O Catecismo da Igreja Católica, afirma no n.º 366: «A Igreja ensina que cada alma
espiritual é directamente criada por Deus e não produzida pelos pais; e que é imortal».
Conclusão
Encontramos um certo processo evolutivo na doutrina da Igreja acerca do
evolucionismo relativamente ao homem.
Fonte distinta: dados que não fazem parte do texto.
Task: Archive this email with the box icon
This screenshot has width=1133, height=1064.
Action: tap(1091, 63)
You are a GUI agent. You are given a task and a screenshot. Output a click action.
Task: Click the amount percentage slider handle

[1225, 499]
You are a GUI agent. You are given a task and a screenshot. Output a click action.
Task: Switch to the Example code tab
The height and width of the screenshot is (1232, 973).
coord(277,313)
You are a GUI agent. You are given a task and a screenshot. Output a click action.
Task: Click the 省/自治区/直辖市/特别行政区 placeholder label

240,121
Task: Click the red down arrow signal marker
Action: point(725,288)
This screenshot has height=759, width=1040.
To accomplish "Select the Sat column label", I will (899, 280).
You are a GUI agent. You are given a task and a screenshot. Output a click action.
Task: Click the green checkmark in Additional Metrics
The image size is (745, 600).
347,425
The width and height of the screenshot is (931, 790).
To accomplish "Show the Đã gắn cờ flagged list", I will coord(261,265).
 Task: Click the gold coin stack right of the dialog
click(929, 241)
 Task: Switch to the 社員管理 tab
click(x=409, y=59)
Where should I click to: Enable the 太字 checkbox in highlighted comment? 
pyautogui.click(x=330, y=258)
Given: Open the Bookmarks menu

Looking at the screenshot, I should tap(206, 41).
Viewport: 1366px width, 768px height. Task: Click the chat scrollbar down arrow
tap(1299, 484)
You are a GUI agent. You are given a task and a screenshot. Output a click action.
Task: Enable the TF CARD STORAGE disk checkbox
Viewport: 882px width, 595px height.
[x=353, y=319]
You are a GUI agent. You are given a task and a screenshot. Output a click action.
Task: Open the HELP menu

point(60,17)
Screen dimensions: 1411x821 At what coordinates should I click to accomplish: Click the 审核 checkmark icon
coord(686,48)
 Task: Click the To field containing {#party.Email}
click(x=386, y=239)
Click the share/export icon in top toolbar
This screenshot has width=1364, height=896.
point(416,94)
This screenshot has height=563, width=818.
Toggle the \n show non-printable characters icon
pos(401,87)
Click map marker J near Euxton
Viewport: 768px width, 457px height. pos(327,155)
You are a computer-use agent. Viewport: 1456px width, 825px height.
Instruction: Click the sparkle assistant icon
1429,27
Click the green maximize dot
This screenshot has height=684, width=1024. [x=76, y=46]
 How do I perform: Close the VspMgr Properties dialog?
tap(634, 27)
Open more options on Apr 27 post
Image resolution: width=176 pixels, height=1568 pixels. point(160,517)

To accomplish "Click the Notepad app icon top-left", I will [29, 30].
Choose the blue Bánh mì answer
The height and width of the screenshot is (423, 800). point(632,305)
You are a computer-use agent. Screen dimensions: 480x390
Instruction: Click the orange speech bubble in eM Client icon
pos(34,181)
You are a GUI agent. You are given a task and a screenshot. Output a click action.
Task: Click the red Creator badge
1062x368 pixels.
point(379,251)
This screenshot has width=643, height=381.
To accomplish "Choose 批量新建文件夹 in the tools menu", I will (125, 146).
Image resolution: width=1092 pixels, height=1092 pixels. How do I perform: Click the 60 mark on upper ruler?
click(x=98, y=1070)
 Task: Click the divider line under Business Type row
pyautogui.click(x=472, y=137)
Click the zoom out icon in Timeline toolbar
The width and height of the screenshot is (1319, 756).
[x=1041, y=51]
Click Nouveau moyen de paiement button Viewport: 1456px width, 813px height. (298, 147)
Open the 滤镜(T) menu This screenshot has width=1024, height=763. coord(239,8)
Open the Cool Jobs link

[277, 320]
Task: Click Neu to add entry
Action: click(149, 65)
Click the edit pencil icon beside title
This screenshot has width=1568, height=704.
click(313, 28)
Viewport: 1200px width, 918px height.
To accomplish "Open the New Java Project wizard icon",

Perante os temores do início, quando nem
entre os evolucionistas as coisas estavam muito claras, a Igreja mostrou-se cautelosa,
com medo de estar a adulterar alguma verdade de fé... o caminho foi-se desbravando
progressivamente até ao momento actual em que as coisas parecem estar bastante
claras e se podem resumir do seguinte modo:
1) O corpo humano pode vir por evolução, sem que seja necessário admitir
nenhuma acção especial por parte de Deus para o humanizar;
2) A alma não pode vir por evolução. Todas as almas, de todos os homens, são
criadas imediatamente por Deus.
3) A razão pela qual a alma não pode ser produzida pela evolução é que a
evolução é material e a natureza das almas é espiritual.
70
2. Explicação teológica da origem do homem
a. Os dados da questão
Durante muito tempo o aparecimento do homem sobre a terra interpretava-se à luz
de uma leitura histórica dos relatos bíblicos. O homem saíra integralmente das mãos
de Deus por uma acção directa e imediata sobre a totalidade do composto humano,
entendido como corpo e alma. Ambos eram produzidos por Deus.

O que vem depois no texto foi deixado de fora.